• **Data**:
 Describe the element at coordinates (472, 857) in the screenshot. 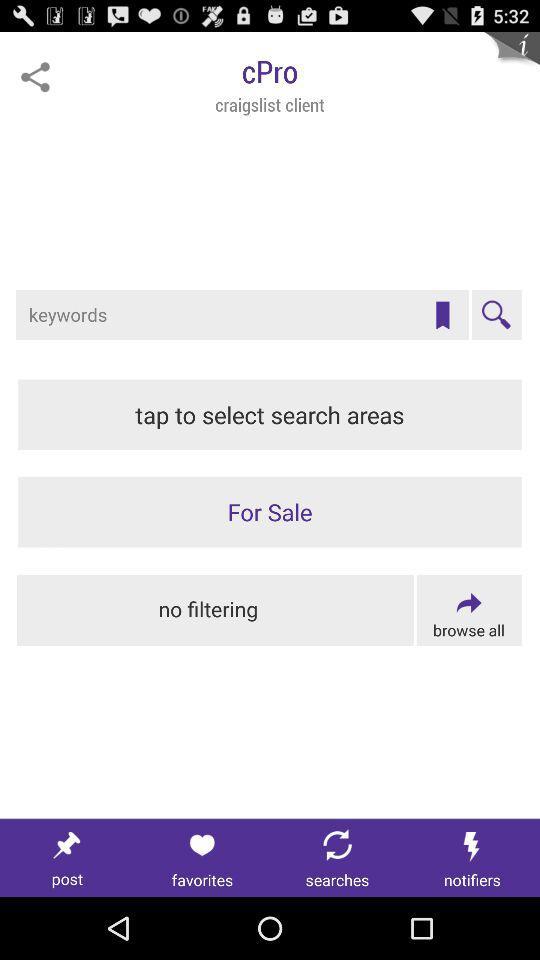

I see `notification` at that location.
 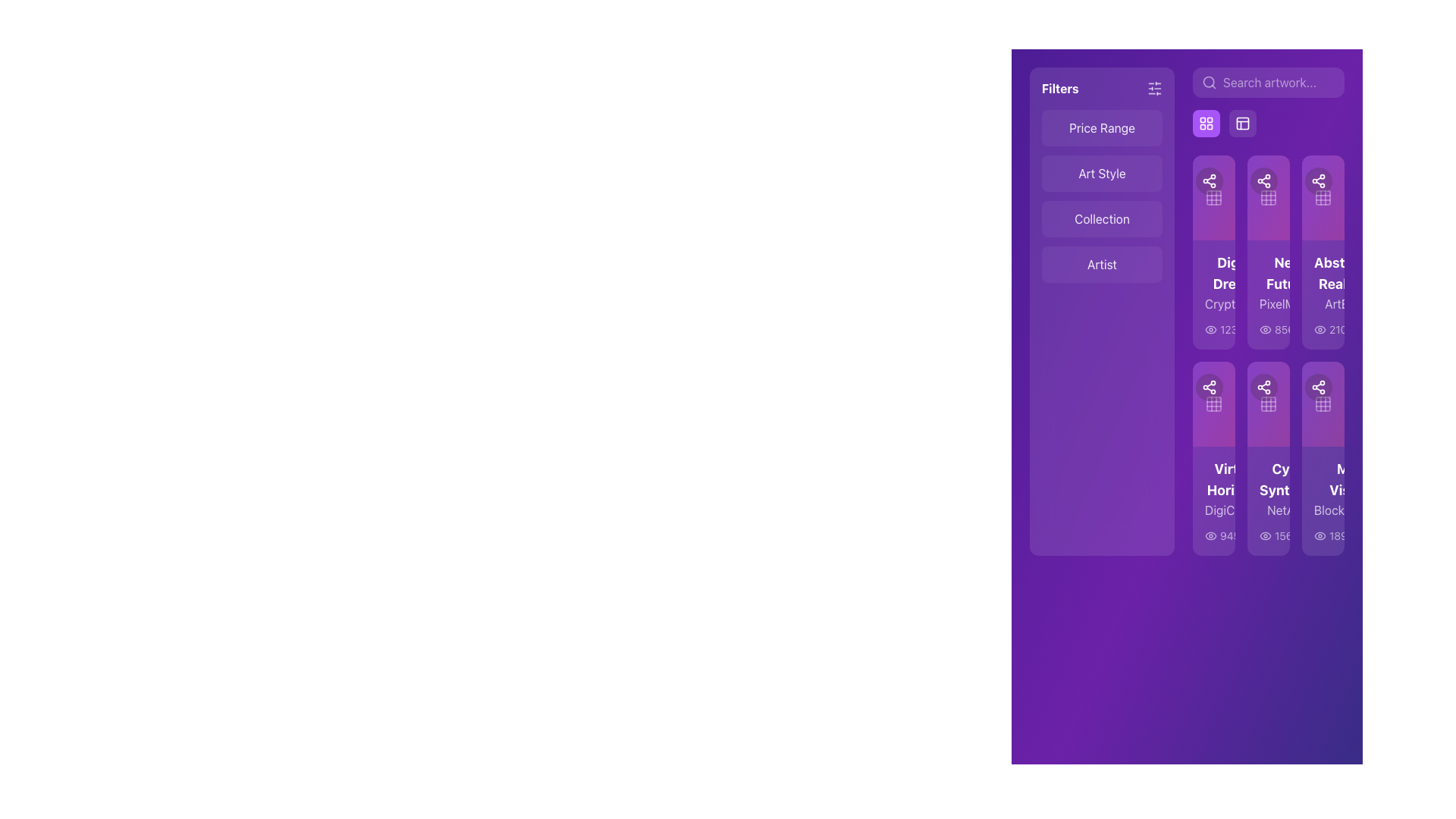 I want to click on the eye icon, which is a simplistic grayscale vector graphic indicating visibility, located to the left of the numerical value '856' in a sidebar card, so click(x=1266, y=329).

==

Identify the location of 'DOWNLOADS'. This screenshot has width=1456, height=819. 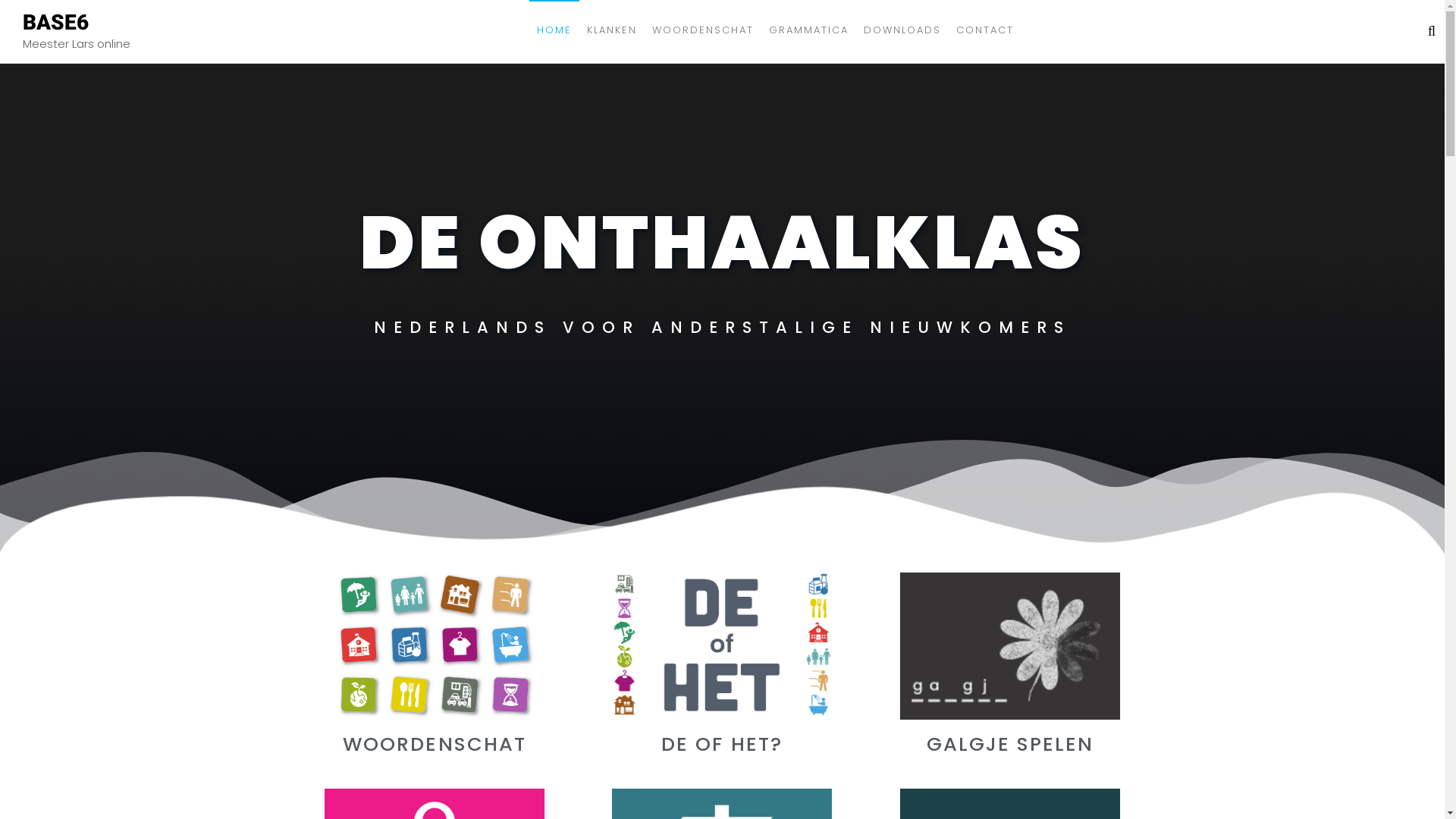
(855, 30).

• **The problem**: Quote the records starting with the line containing "Describe the element" and going on through the line containing "I want to click", omitting the pictures.

• **Solution**:
 Describe the element at coordinates (472, 857) in the screenshot. 

I see `notification` at that location.
  I want to click on the eye icon, which is a simplistic grayscale vector graphic indicating visibility, located to the left of the numerical value '856' in a sidebar card, so click(x=1266, y=329).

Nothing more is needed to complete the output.